Il Messaggero, 7 febbraio 2017
«Massacro di Varani, 30 anni a Foffo»
ROMA Ha evitato l’ergastolo, grazie alla scelta del rito abbreviato. Ma per la procura dovrebbe restare in carcere trent’anni. A meno di un anno dall’omicidio di Luca Varani, il massacro del Collatino fa i conti con la giustizia. Così ieri il pm Francesco Scavo ha deciso di concludere la sua requisitoria senza ipotizzare sconti per uno degli autori dell’omicidio. Nessuna attenuante, se non la riduzione del terzo della pena per la scelta del rito alternativo. Quindi, trent’anni la richiesta di condanna per Manuel Foffo, mentre il complice nel delitto, Marco Prato, andrà in aula per un processo che seguirà il rito ordinario.
LA REQUISITORIA
«L’imputato avrebbe meritato – ha affermato il pm – un riconoscimento per la confessione piena e per il pentimento mostrato, ma in caso di concessione di attenuanti generiche, vista la scelta del rito abbreviato, si sarebbe arrivati alla richiesta di una pena di 16 anni, troppo mite per l’orrore compiuto». L’ultima parola ora spetterà al gup Nicola Di Grazia. E se per Prato che ha scelto l’ordinario, il rinvio a giudizio appare scontato, sulla sentenza per Foffo, prevista per il 21 febbraio, il calcolo della pena resta aperto. Tanto che la stessa accusa, in un passaggio del discorso, ha ammesso: «Meriterebbe venticinque, ventisei anni».

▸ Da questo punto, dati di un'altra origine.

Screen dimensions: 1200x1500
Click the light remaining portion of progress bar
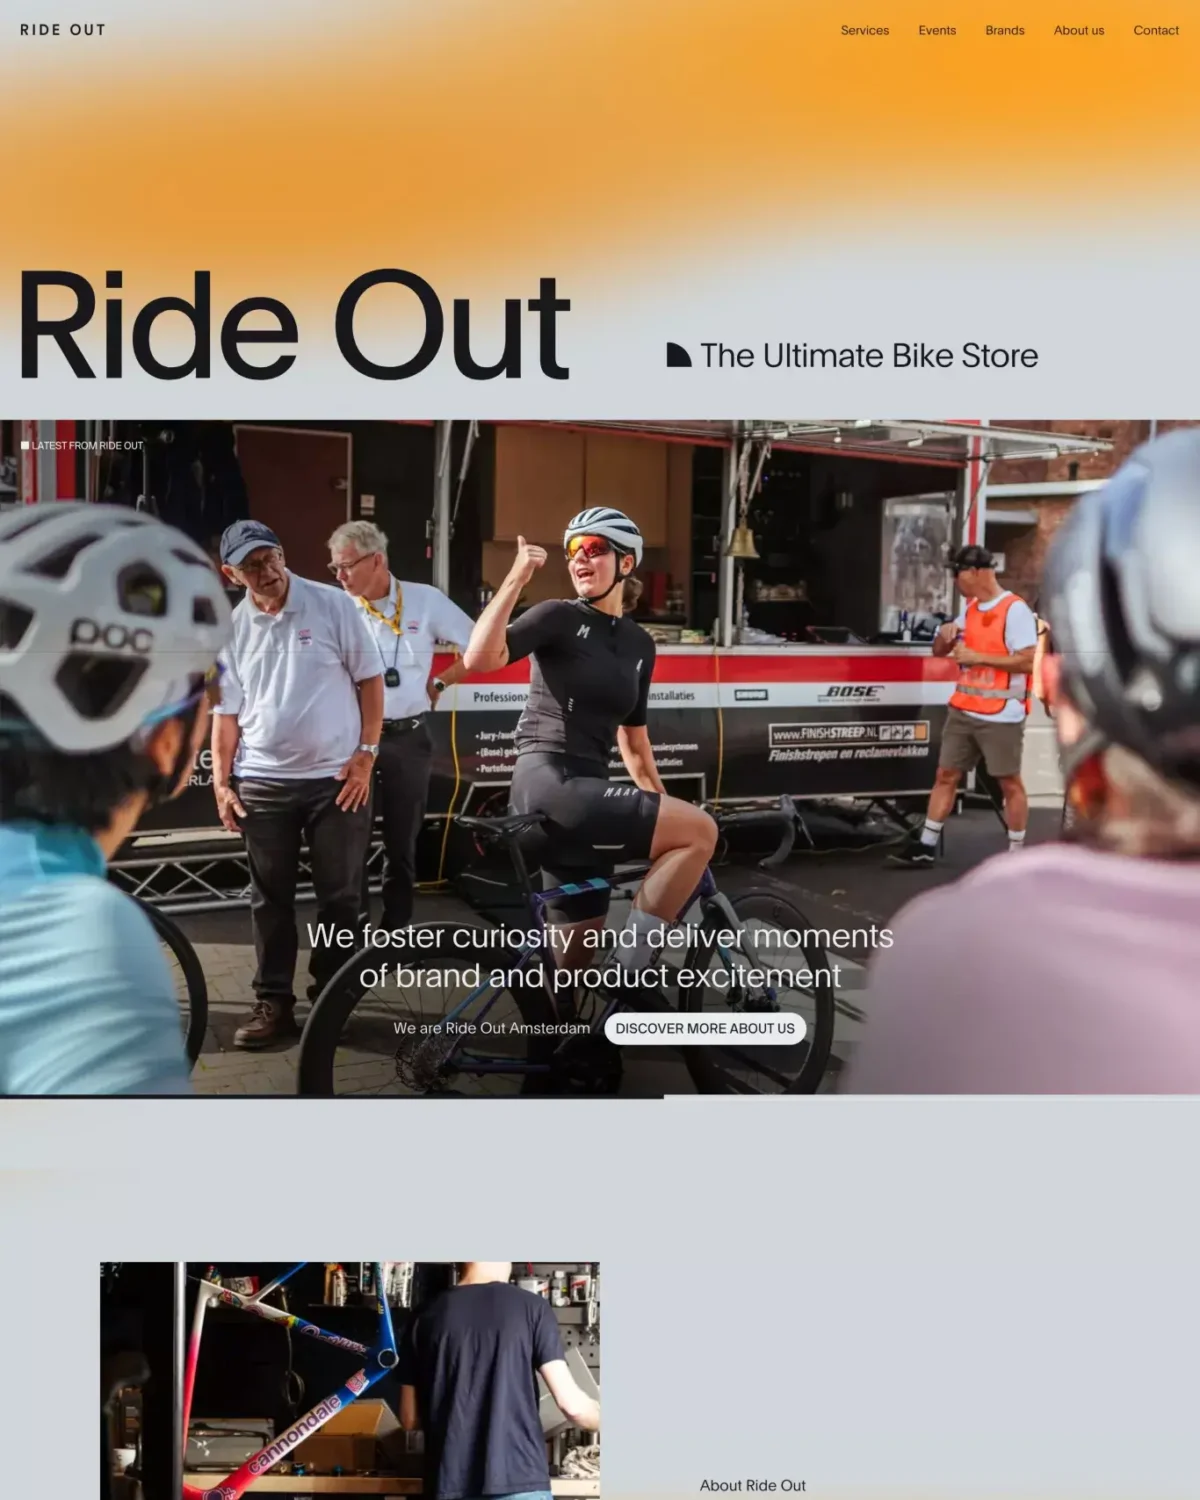[x=932, y=1097]
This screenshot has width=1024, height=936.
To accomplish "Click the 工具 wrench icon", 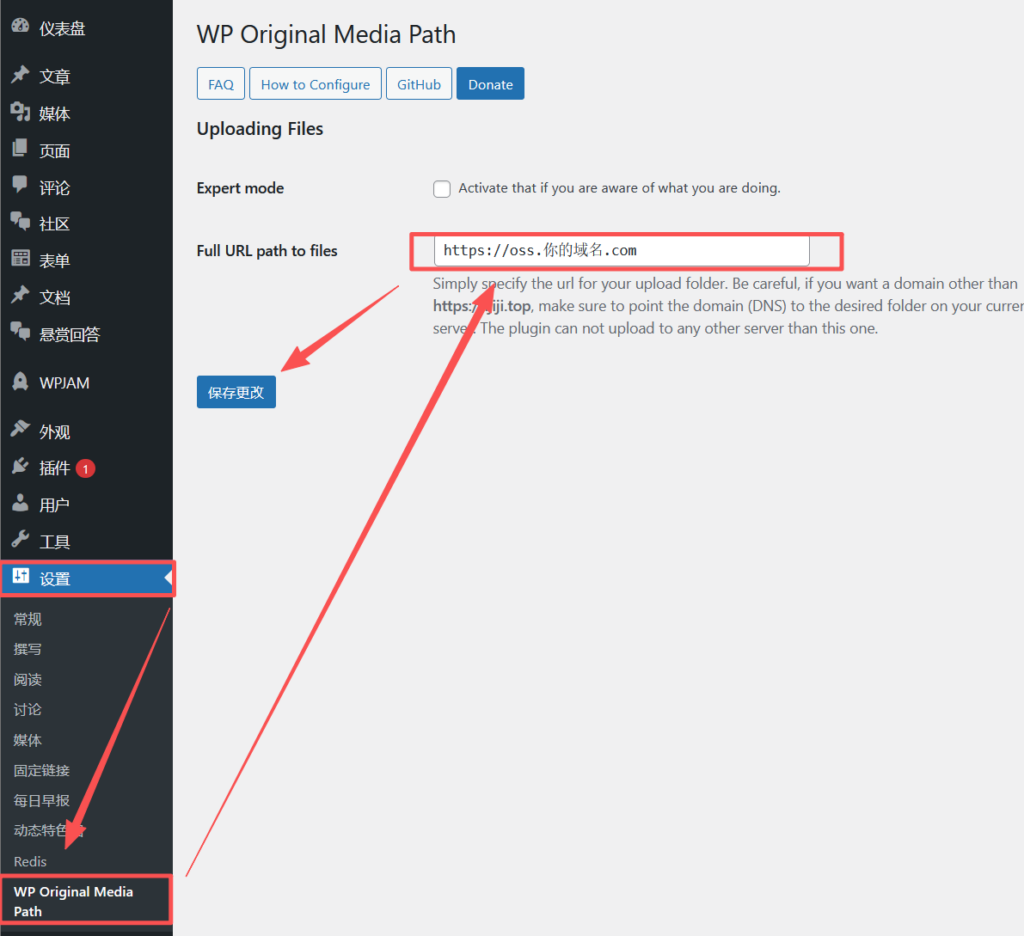I will click(x=20, y=541).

Ma c’è la violenza fine a se stessa, c’è il disprezzo per la vita umana, c’è forse anche la follia. Tanto che ora i due imputati sembrano aver perso tutto quel coraggio conquistato con droga e alcol. E Foffo come Prato non si sono presentati in aula. Sono rimasti in carcere, aspettando di sapere quale sarà la loro sorte. Ad ascoltare la ricostruzione della procura – quei momenti di crudeltà senza limiti – ci sono, invece, i genitori della vittima. Senza pace, a testa bassa, non hanno voluto rilasciare dichiarazioni. «Oggi è stata una giornata terribile», si è limitato a dire il padre del ragazzo ucciso. Poi Alessandro Cassiani, l’avvocato che assiste la madre di Luca, ha chiarito: «Non cercano sangue, ma giustizia. Anche se per me questo è un caso da ergastolo. Varani è stato torturato e ucciso come Giulio Regeni». E per descrivere la ferocia degli assassini ha sottolineato: «Non c’è profilo più calzante per la premeditazione. C’è Foffo che confessa che volevano uccidere, Prato che volevano stuprare. Di fatto escono per cercare una lucciola, non la trovano, e chiamano Luca, che narcotizzano e torturano. Per godersi l’obiettivo raggiunto lo massacrano per tre ore».
La parte civile ha avanzato una richiesta di risarcimento di quattro milioni di euro e una provvisionale, immediatamente esecutiva, di un milione. L’accusa non ha mosso nuove contestazioni: omicidio premeditato aggravato dalla premeditazione, dalla crudeltà, dai motivi futili e abietti, dalla minorata capacità della vittima. «La pena base non poteva non partire dal calcolo dell’ergastolo – ha evidenziato il pm – Vista la scelta dell’abbreviato si è scesi a trent’anni di carcere. Riconoscere anche le attenuanti, che in parte l’imputato meritava, significava concedere una pena di 16 anni. Inaccettabile».
LA DIFESA
L’avvocato Michele Andreano, che assiste Foffo e ha consegnato al giudice una super perizia per provare la malattia irreversibile del suo assistito provocata dall’abuso di alcol e cocaina, discuterà in aula il 21 febbraio. «Il messaggio della procura mi è sembrato un po’ pericoloso – ha commentato – La legge è quella, e va applicata nel bene e nel male». Sul punto è intervenuto anche il padre di Manuel, il quale, forse, sperava in un trattamento migliore. «Mio figlio è devastato dai sensi di colpa, per un omicidio in cui è rimasto coinvolto, trascinato in una follia – ha dichiarato – Il pubblico ministero aveva sempre ribadito in tutti gli interrogatori che avrebbe riconosciuto il suo atteggiamento collaborativo. Manuel si è costituito e ha fatto arrestare anche il complice, ha detto sempre la verità». L’uomo ha ricordato anche una intercettazione, dalla quale – a suo dire – si comprende bene che il figlio ha la coscienza di quanto commesso, e parlando in carcere con il fratello, si dispera: «Ho fatto una cosa peggio dell’Isis, ma come ho potuto?».